- [Text block]
++++++++++++++++++++

Life
How to Protect Yourself From Other People’s Negativity

When I was a kid, it seemed like I felt pain more than anyone else around me. Not just physical pain, but emotional pain. I cried easily, over many things. I had an especially hard time when people were fighting around me, and I didn’t even have to be involved. I could feel the negative energy and felt upset and overwhelmed. I didn’t have a constructive way of handling it.
Maybe other people felt just as much pain as me and were simply better at not showing it. Or maybe they learned how to not let it get under their skin the way I did. I will never know. (I don’t believe being sensitive is a bad personality trait that we need to get rid of. It’s driven me to become good at relationships and communication and it’s in large part the reason why I have a compassionate and empathetic personality.)
For years I’ve searched for ways to maintain inner peace, or ways to stop mental and emotional chaos once it’s started.

++++++++++++++++++++

- [Records]
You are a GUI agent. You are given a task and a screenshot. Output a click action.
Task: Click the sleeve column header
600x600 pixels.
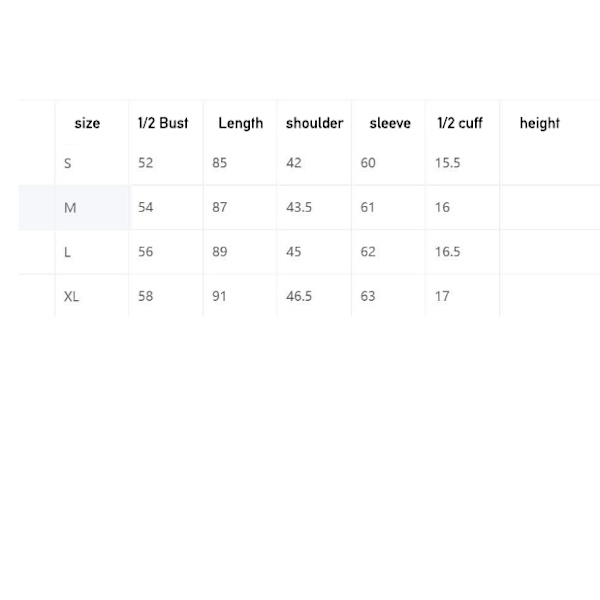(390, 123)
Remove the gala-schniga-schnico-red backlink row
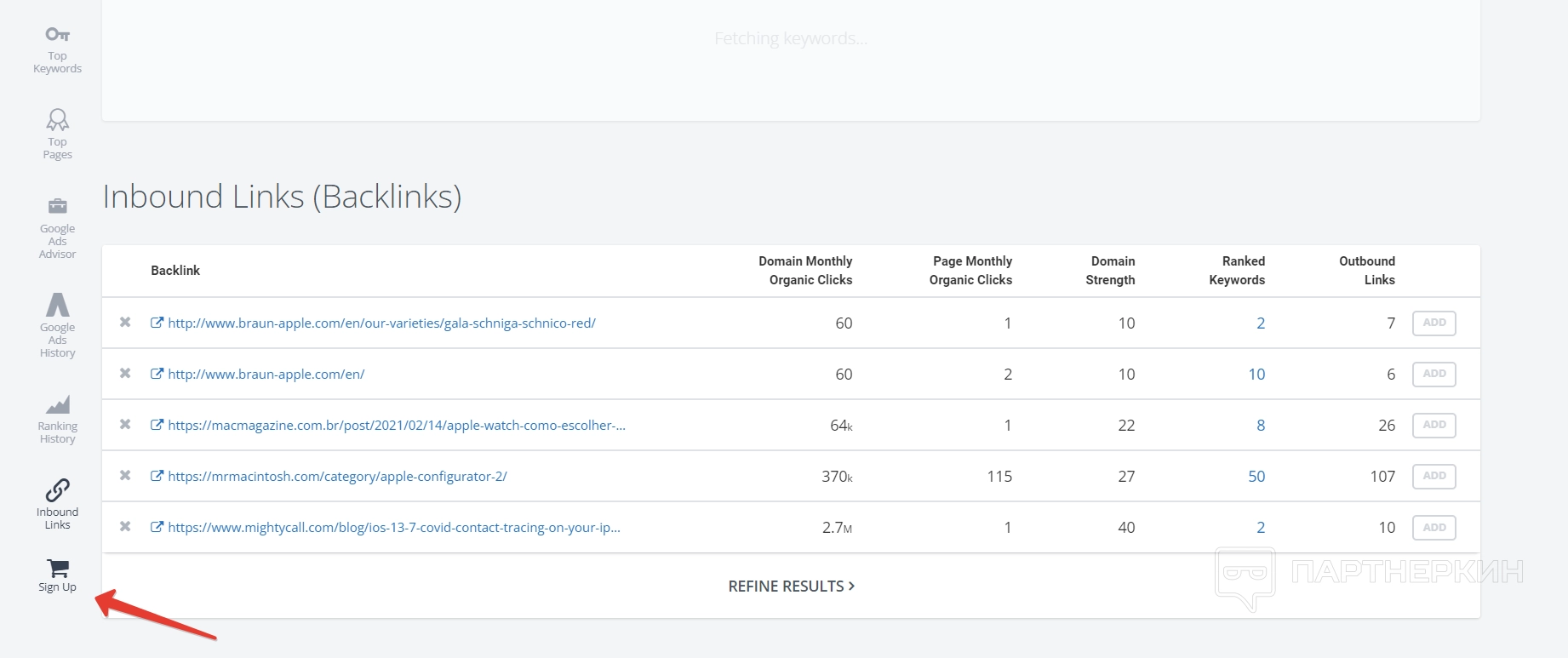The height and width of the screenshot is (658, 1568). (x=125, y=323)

++++++++++++++++++++

- [Action item]
List each occurrence of the word "pain" in the essay on other people's negativity, together with the one word directly before it. The items have nothing to do with the essay on other people's negativity.

- [Response for this exercise]
- felt pain
- physical pain
- emotional pain
- much pain